Im zweiten Kapitel werden verschiedene Konzepte der interpersonellen Kommunikation bearbeitet und die Möglichkeiten der Vermittlung und des Trainings dargestellt. Mittels „Intervention Mapping“ führen die Autorinnen im dritten Kapitel ein Rahmenwerk für die theorie- und evidenzbasierte Planung von Gesundheitsförderungsprogrammen auf. Dieses Rahmenwerk bietet einen systematischen und schrittweisen Ansatz für die Planung von Interventionen.
Die differenzierte und übersichtliche Darstellung des konzeptionellen Rahmens für die Vermittlung von Gesundheitskompetenz sowie eine Planungsübersicht für die Interventionsentwicklung bieten zukünftigen Anwendenden eine fundierte Grundlage für die Entwicklung eines eigenen Programms. Basierend darauf wird im vierten Kapitel ein Kleingruppenprogramm in Grob- und Feinplanung vorgelegt. Es wird durch umfangreiche Arbeitsmaterialien (Folien, Handouts, Übungen, Evaluationsbögen) ergänzt, die online vom Hogrefe Verlag bezogen werden können. Diese Möglichkeit bietet sich den Lesenden auch in Kapitel fünf, in dem das Curriculum in digitale Formate und Trainingskonzeptionen überführt wird. Auch hier werden Feinplanungen inklusive zeitlicher Strukturierung, Themensetzung und Lernerfolgskontrolle angeboten.
Aufschlussreich sind die Ausführungen der Autorinnen zum Forschungsdesiderat, welches sie in Kapitel sechs beschreiben. Sie zitieren dabei bereits formulierte Empfehlungen zu weiterführender Forschung, insbesondere im Bereich der Implementierung und Evaluation von Trainingsprogrammen zur Gesundheitskompetenz.

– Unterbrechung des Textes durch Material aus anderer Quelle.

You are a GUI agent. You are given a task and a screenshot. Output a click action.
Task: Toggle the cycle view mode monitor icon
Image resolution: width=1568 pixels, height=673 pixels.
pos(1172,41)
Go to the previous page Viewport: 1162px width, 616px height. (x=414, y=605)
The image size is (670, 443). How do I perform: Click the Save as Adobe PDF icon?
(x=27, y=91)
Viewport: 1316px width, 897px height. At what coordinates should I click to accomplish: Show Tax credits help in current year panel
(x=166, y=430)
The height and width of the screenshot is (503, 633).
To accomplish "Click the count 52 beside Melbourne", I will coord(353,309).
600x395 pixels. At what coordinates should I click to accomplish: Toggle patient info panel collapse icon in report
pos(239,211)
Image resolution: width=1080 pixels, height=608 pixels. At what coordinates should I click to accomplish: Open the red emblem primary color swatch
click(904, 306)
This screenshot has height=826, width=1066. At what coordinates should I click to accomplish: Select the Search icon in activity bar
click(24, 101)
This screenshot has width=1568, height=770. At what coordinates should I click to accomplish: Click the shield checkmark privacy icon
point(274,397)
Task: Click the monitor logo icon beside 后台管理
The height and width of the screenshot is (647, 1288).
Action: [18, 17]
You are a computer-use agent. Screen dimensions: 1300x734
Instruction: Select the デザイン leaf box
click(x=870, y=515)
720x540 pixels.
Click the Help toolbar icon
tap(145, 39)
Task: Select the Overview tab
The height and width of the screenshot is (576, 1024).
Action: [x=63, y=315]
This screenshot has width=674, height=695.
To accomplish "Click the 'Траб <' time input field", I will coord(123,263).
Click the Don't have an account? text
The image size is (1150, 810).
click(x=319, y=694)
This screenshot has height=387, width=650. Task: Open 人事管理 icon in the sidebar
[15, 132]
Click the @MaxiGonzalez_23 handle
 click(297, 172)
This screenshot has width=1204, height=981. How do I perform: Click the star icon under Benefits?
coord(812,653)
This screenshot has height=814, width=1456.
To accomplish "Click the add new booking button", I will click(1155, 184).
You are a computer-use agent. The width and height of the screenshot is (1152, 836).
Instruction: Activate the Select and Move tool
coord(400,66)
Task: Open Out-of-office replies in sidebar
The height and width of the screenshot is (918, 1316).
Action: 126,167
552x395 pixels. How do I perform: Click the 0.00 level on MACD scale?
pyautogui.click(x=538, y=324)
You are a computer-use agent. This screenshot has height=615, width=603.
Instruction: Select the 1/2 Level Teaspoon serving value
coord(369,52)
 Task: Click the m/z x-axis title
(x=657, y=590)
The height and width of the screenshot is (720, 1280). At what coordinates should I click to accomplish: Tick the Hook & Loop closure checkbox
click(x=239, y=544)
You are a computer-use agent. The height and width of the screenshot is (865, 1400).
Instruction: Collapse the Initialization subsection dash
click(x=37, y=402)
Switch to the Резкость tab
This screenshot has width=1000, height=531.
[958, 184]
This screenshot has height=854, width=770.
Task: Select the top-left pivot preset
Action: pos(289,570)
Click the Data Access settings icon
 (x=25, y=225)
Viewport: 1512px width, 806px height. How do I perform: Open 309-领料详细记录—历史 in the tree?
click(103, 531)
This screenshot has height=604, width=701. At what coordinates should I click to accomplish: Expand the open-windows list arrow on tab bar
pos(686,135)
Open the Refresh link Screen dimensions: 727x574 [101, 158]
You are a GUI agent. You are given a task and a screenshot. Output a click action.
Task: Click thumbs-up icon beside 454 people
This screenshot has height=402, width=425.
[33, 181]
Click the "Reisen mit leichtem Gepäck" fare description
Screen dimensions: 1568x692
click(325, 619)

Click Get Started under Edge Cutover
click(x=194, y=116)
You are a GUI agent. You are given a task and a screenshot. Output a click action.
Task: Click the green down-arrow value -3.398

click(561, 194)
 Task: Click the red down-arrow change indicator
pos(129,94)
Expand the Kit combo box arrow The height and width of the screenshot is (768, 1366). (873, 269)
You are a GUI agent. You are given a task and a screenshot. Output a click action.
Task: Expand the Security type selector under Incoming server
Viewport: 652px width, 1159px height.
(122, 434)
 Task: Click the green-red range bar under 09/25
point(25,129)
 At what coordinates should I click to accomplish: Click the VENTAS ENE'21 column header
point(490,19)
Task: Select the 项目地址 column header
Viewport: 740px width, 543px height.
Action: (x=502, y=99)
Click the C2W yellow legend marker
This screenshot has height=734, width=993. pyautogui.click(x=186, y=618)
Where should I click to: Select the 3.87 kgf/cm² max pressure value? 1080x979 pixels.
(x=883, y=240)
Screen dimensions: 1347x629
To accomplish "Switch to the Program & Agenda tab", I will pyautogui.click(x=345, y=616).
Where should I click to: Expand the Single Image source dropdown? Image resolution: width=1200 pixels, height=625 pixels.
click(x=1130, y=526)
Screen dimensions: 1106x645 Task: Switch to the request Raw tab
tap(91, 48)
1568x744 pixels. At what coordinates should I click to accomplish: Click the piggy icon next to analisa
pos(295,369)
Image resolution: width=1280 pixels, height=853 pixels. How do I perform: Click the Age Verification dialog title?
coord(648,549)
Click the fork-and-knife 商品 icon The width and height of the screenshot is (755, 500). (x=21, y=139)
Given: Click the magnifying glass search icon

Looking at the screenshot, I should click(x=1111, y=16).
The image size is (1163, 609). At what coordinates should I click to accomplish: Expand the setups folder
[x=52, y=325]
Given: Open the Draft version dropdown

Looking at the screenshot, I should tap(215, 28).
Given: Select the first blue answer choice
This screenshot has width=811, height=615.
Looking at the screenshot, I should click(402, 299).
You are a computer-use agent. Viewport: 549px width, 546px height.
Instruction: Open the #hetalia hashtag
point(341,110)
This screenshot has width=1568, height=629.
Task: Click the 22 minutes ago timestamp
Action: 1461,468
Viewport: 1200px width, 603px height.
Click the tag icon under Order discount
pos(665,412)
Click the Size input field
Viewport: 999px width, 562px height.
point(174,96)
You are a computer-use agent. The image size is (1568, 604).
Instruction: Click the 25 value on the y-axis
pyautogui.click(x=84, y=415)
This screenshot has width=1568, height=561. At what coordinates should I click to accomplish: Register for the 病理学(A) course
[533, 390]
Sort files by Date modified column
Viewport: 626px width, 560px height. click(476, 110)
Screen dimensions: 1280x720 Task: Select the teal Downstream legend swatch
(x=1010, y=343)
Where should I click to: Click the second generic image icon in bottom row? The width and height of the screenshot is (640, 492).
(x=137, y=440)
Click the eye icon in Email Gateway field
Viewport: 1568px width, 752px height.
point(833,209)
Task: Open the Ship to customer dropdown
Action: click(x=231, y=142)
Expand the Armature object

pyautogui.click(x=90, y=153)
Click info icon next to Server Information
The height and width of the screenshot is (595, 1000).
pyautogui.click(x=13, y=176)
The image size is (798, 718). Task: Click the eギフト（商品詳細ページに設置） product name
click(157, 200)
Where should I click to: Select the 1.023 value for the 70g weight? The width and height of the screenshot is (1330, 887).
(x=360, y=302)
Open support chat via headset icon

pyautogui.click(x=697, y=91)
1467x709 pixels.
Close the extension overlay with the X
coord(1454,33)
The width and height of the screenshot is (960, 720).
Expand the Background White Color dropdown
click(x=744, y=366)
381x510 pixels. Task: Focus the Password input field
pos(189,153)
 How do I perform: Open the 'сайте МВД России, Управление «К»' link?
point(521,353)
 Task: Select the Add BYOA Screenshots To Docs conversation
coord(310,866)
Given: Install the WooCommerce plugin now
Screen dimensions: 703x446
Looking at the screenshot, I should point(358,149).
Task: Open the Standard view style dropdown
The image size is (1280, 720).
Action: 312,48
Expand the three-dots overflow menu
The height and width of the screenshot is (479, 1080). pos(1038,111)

Dieses Fachbuch bietet eine umfassende und praxisorientierte Perspektive auf die Vermittlung von Gesundheitskompetenz in sozialen und gesundheitsbezogenen Berufen. Es bietet nicht nur theoretische Hintergründe, sondern auch konkrete Anleitungen für die praktische Umsetzung in der Aus- und Weiterbildung.
Besonders positiv hervorzuheben, ist die Praxisnähe des Buches. Die Autorinnen gehen über theoretische Betrachtungen hinaus und bieten konkrete Trainingsprogramme und Übungen, die in der Ausbildung von Sozial- und Gesundheitsberufen direkt angewendet werden können.
Die praxisorientierten Beispiele ermöglichen es Lehrenden, die Konzepte der Gesundheitskompetenz effektiv zu vermitteln und Studierenden, das Gelernte aktiv anzuwenden. Dieser praxisnahe Ansatz verleiht dem Buch einen hohen Mehrwert und hebt es von rein theoretischen Abhandlungen ab.
Insgesamt bietet dieses Buch einen wertvollen Beitrag zur Vermittlung von Gesundheitskompetenz in der Aus- und Weiterbildung. Die Kombination aus theoretischem Hintergrund und praxisnahen Anleitungen macht es zu einem empfehlenswerten Werk für Lehrende, Studierende und Praktiker:innen in den Sozial- und Gesundheitsberufen.